将输入流式传输到 Scala 中的外部进程

Stream input to external process in Scala

我有一个 Iterable[String],我想将其流式传输到外部进程,return 一个 Iterable[String] 作为输出。

我觉得这在编译时应该可以工作

import scala.sys.process._

object PipeUtils {
  implicit class IteratorStream(s: TraversableOnce[String]) {
    def pipe(cmd: String) = s.toStream.#>(cmd).lines
    def run(cmd: String) = s.toStream.#>(cmd).!
  }
}

然而,Scala 试图执行 s 的内容而不是将它们传递给标准 in。
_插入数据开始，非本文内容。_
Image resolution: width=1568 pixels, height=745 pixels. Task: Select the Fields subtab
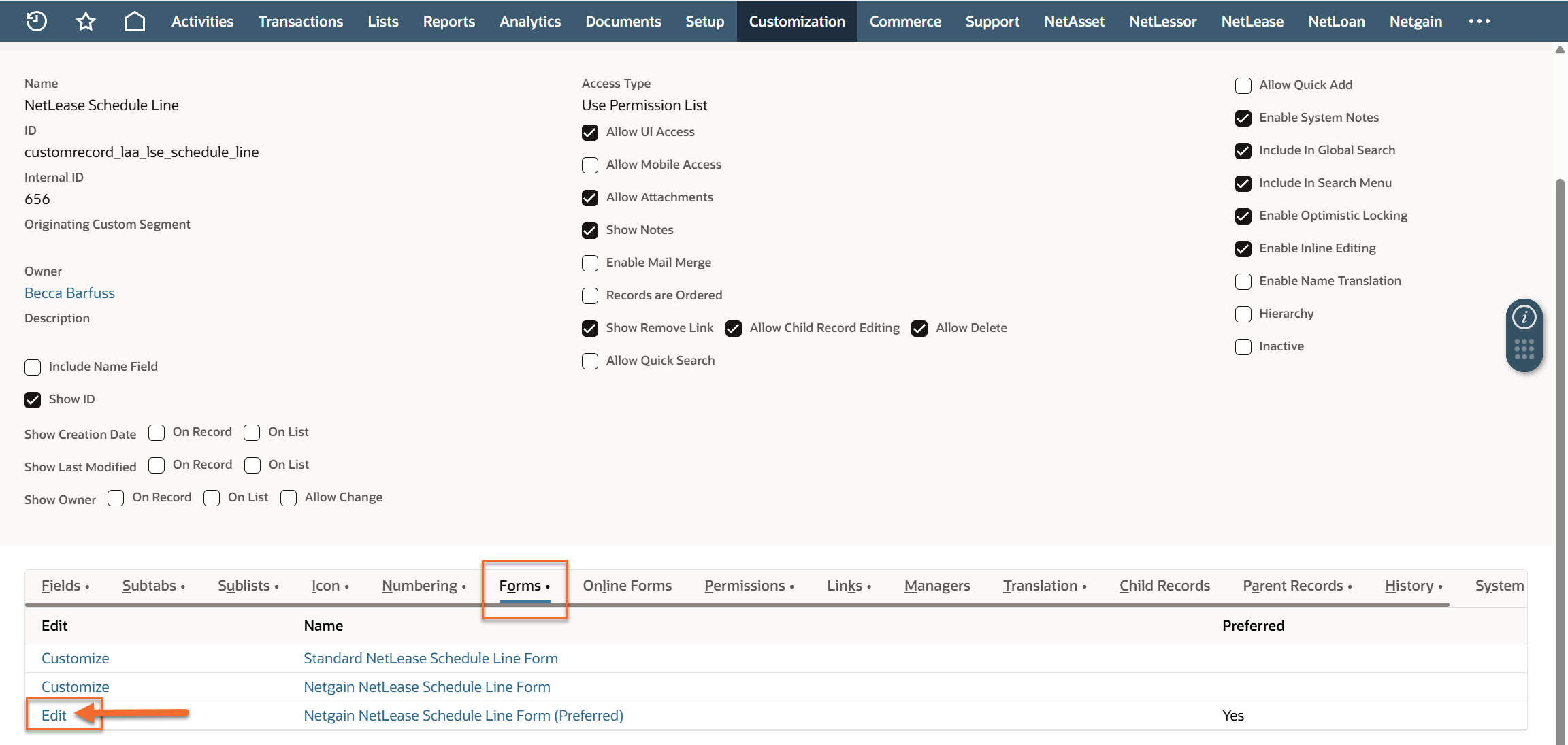click(61, 586)
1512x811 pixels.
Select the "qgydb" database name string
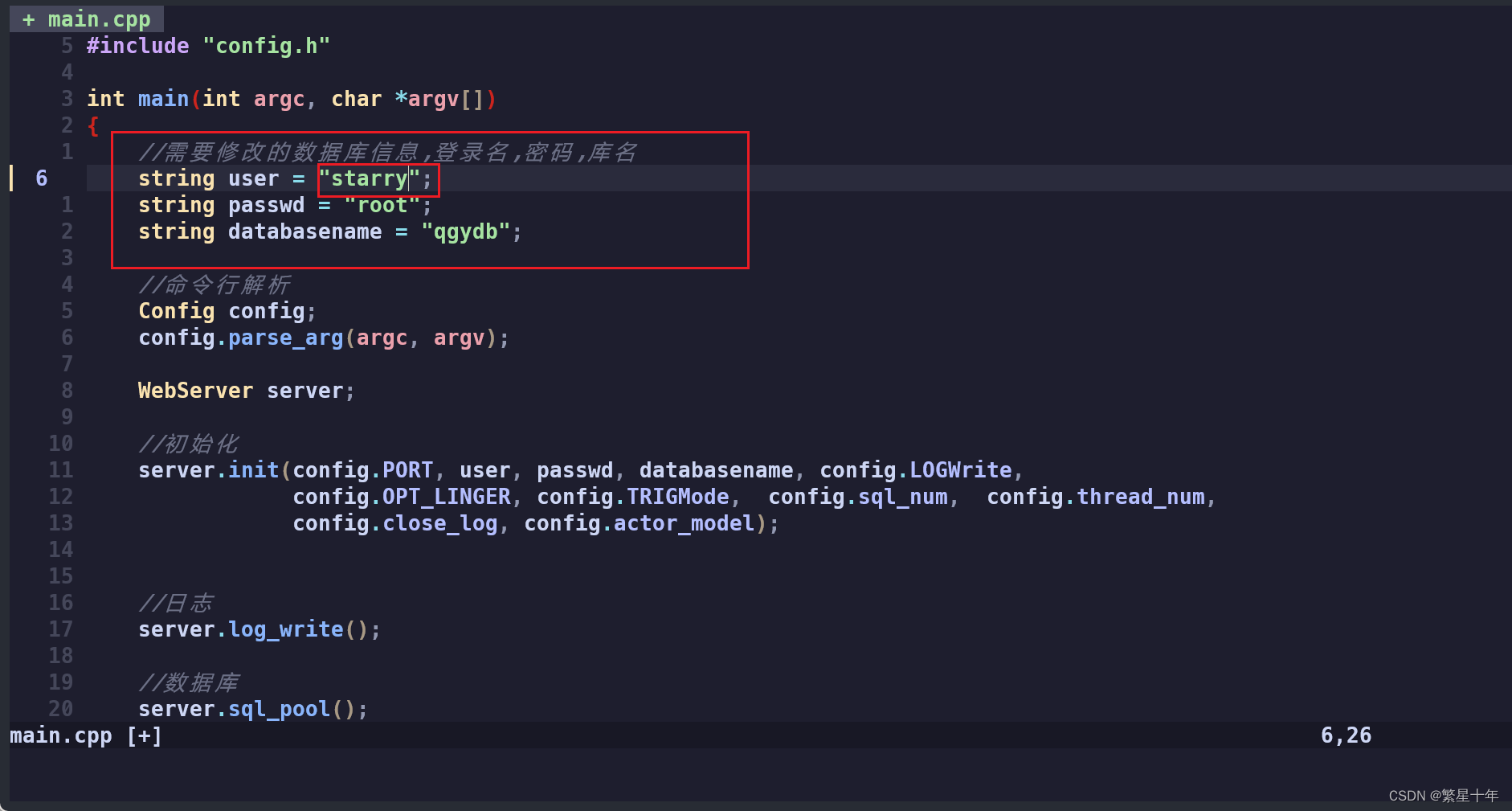[x=468, y=231]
谁能告诉我我做错了什么?

更新:

我认为我最初的问题是 s.toStream 被隐式转换为 ProcessBuilder 然后执行。这是不正确的,因为它是流程的输入。

我想出了以下解决方案。这感觉很老套而且是错误的,但它现在似乎有效。我不是把它写成一个答案,因为我觉得答案应该是一行而不是这个巨大的东西。

object PipeUtils {

  /**
   * This class feels wrong.  I think that for the pipe command it actually loads all of the output
   * into memory.  This could blow up the machine if used wrong, however, I cannot figure out how to get it to
   * work properly.  Hopefully 
   * will get some good responses.
   * @param s
   */
  implicit class IteratorStream(s: TraversableOnce[String]) {

    val in = (in: OutputStream) => {
      s.foreach(x => in.write((x + "\n").getBytes))
      in.close
    }

    def pipe(cmd: String) = {
      val output = ListBuffer[String]()
      val io = new ProcessIO(in,
      out => {Source.fromInputStream(out).getLines.foreach(output += _)},
      err => {Source.fromInputStream(err).getLines.foreach(println)})

      cmd.run(io).exitValue
      output.toIterable
    }

    def run(cmd: String) = {
      cmd.run(BasicIO.standard(in)).exitValue
    }
  }
}

编辑

这样做的动机来自于在 RDD 上使用 Spark 的 .pipe 函数。我想在我的本地代码中使用完全相同的功能。

假设 scala 2.11+,您应该按照@edi 的建议使用 lineStream。原因是当它可用时您会得到一个流式响应,而不是批处理响应。假设我有一个 shell 脚本 echo-sleep.sh:

#/usr/bin/env bash
# echo-sleep.sh
while read line; do echo $line; sleep 1; done

我们想使用如下代码从 Scala 调用它:

import scala.sys.process._
import scala.language.postfixOps
import java.io.ByteArrayInputStream

implicit class X(in: TraversableOnce[String]) {
  // Don't do the BAOS construction in real code.  Just for illustration.
  def pipe(cmd: String) = 
    cmd #< new ByteArrayInputStream(in.mkString("\n").getBytes) lineStream
}

然后如果我们像这样进行最终调用:

1 to 10 map (_.toString) pipe "echo-sleep.sh" foreach println

序列中的数字每 1 秒出现在 STDOUT 上。如果您像示例中那样缓冲并转换为 Iterable,您将失去这种响应能力。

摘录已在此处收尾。